As we age, the nerve cells and their connections in the brain will sustain damage and decay. Anti-oxidants like the flavonoids found in blueberries can prevent some of this damage. (We spoke at length about anti-oxidants in my last column when we looked at Glutathione.)4 Flavonoids are natural compounds contributing to pigment in all kinds of berries. They activate a specific growth hormone in the brain called “neurotrophic factor” which plays an important role in the formation of long-term memory. Green tea and grapeseed extract are also excellent anti-oxidants and memory boosters. (Secret tip: so is dark chocolate!!)
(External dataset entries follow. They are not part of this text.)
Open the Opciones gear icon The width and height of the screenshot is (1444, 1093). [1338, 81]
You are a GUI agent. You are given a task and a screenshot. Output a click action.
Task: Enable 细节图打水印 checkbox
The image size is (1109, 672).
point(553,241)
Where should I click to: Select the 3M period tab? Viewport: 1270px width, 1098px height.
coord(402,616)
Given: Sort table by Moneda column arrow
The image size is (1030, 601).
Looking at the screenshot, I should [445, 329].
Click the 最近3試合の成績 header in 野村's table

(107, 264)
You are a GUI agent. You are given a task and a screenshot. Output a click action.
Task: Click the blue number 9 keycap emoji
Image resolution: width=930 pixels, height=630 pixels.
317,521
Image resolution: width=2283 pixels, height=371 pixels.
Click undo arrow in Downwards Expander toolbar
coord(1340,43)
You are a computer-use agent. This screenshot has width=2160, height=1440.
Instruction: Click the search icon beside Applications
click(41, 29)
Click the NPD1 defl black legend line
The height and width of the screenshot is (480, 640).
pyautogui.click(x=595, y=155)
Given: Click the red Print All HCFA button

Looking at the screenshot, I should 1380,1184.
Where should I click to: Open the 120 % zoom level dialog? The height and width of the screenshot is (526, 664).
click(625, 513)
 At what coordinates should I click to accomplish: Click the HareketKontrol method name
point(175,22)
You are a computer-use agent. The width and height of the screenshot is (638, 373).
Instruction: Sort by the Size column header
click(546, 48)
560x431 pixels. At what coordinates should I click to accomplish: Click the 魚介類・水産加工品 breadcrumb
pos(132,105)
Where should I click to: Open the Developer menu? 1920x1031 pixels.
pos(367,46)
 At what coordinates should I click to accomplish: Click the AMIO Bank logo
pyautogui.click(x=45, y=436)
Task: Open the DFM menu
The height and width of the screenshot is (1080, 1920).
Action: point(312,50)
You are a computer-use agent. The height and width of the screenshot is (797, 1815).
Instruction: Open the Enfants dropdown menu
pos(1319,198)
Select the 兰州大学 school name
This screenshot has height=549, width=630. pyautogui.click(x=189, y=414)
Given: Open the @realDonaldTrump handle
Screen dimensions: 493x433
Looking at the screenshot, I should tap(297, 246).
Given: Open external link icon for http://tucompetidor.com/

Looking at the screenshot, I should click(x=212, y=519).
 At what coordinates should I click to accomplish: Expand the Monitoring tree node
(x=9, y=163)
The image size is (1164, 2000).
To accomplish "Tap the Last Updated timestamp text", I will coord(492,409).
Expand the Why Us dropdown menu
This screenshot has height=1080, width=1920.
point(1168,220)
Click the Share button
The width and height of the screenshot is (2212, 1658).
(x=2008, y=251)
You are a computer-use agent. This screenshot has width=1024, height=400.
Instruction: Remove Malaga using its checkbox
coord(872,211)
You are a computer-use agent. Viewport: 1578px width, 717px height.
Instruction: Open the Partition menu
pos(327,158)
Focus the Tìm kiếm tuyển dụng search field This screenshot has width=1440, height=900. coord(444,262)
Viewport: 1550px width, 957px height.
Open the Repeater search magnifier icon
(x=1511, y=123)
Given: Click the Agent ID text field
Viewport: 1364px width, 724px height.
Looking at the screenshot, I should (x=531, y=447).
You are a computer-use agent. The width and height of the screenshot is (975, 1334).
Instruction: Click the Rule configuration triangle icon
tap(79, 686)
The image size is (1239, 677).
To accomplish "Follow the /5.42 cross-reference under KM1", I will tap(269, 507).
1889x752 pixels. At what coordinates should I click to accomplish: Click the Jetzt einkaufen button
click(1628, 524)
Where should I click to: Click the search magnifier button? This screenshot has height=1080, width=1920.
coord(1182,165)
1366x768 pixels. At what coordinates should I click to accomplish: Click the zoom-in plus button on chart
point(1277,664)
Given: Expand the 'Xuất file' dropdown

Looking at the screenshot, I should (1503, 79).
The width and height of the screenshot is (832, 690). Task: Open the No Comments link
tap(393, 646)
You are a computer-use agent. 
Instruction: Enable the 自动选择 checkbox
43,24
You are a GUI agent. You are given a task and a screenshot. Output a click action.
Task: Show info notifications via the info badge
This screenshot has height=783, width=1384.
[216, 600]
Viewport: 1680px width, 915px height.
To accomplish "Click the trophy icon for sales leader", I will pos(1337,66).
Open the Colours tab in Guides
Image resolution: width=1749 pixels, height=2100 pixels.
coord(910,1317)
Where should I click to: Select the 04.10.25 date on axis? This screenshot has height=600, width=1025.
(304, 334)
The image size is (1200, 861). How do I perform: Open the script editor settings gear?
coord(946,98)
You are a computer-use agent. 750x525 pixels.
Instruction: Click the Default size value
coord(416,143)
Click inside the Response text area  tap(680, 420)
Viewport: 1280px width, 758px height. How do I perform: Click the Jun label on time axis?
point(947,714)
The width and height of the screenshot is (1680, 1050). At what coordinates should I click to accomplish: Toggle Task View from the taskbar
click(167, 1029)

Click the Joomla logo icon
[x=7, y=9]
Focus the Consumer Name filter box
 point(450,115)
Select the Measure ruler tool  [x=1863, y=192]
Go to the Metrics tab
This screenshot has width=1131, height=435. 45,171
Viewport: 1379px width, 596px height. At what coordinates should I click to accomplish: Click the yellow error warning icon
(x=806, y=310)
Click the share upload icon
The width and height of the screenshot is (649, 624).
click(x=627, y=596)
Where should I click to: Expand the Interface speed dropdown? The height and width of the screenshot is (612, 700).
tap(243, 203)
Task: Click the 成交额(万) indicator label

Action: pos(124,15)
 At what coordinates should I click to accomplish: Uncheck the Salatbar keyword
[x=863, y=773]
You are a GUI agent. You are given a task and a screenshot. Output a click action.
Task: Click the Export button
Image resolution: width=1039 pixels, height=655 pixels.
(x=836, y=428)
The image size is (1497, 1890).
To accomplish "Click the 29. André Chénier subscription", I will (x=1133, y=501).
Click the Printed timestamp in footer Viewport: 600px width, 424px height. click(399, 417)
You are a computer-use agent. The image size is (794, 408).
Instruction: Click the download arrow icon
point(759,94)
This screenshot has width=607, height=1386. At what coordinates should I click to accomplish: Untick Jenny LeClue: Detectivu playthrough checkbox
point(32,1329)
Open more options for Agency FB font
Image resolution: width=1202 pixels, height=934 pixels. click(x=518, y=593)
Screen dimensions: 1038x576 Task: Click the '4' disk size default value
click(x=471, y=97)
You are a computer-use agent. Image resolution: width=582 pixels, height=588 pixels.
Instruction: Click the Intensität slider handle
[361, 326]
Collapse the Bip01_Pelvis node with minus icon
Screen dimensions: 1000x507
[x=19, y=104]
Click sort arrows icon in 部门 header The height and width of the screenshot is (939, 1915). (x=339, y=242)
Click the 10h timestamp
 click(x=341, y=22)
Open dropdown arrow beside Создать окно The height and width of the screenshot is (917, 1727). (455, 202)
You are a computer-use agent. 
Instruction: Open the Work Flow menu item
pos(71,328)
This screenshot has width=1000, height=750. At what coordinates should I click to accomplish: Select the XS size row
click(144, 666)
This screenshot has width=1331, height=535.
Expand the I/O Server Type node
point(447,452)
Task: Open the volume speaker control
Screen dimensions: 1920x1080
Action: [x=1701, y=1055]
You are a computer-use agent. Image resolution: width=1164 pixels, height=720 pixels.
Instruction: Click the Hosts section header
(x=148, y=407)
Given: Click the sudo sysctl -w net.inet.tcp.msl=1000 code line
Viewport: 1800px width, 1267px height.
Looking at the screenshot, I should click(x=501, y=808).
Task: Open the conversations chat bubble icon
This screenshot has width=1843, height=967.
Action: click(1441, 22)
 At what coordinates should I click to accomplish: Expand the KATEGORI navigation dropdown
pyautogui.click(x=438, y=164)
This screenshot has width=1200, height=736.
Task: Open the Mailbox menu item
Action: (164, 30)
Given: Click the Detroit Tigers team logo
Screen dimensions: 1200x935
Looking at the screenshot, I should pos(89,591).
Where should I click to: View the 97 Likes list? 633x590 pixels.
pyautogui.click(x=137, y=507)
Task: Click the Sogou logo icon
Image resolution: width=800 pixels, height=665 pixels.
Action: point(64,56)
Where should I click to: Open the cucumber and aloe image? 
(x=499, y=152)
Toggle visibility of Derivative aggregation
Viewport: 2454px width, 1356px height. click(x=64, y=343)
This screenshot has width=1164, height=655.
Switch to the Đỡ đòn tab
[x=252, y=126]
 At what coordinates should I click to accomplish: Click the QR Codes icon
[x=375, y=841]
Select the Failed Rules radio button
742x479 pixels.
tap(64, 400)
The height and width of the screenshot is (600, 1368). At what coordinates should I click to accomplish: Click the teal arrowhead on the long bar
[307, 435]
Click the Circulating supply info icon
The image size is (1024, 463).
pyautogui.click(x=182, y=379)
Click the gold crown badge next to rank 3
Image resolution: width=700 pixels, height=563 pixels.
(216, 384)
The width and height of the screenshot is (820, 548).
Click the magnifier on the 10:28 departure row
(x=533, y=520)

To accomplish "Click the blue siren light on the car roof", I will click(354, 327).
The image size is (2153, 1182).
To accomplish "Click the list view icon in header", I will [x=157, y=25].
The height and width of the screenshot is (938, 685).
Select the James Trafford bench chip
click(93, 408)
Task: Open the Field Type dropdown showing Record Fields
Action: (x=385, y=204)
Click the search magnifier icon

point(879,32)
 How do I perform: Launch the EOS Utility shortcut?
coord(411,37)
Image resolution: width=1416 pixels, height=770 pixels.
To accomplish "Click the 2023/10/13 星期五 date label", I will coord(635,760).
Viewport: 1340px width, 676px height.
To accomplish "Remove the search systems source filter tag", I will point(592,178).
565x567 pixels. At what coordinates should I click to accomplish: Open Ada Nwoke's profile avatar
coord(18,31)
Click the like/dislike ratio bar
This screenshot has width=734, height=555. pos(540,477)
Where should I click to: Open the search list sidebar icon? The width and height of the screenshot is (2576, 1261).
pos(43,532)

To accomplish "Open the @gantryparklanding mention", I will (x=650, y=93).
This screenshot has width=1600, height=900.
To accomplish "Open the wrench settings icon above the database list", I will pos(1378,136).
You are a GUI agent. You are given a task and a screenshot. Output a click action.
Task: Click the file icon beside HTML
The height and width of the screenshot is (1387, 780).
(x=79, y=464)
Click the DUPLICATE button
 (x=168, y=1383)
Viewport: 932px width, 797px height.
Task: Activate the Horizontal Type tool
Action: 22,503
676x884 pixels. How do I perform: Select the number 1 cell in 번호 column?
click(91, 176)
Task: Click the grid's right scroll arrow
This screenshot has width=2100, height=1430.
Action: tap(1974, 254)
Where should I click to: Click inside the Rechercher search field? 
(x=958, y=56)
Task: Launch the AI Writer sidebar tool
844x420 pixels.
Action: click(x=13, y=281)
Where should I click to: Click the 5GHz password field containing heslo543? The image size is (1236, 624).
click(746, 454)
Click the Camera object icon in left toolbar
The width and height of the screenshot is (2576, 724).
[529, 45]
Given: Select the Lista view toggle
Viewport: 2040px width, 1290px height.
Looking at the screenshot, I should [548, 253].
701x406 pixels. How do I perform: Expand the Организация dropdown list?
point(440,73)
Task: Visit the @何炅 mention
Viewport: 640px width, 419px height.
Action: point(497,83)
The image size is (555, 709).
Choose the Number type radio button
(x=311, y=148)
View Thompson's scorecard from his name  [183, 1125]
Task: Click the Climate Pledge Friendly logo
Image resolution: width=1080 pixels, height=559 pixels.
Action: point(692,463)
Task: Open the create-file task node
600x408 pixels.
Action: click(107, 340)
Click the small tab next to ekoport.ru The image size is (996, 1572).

Most people consume caffeine in either coffee or tea. The medical evidence on brain benefits from caffeine are mixed, with some studies showing improvement in short term memory, long-term memory, and recall, but other studies refute these findings.5 There can be unpleasant side effects from too much caffeine: jitters, palpitations, insomnia, and withdrawal. Supplementing with L-Theanine (green tea) can reduce these effects. The cognitive benefits of caffeine are thought to be largely related to the indirect action on arousal, mood and concentration.
Here are a few more foods to include in your diet regularly for optimum memory function:
Avocado (Omega 3/Omega 6)
Coconut oil (medium chain triglycerides)
Broccoli (calcium/vitamin C)
Spinach (folate and vitamin E)
Raw nuts (healthy fats)
Remember, there is no “quick fix” to improving cognitive function. You will need to incorporate these foods in your diet over many years to see the benefits. And, don’t forget the dark chocolate!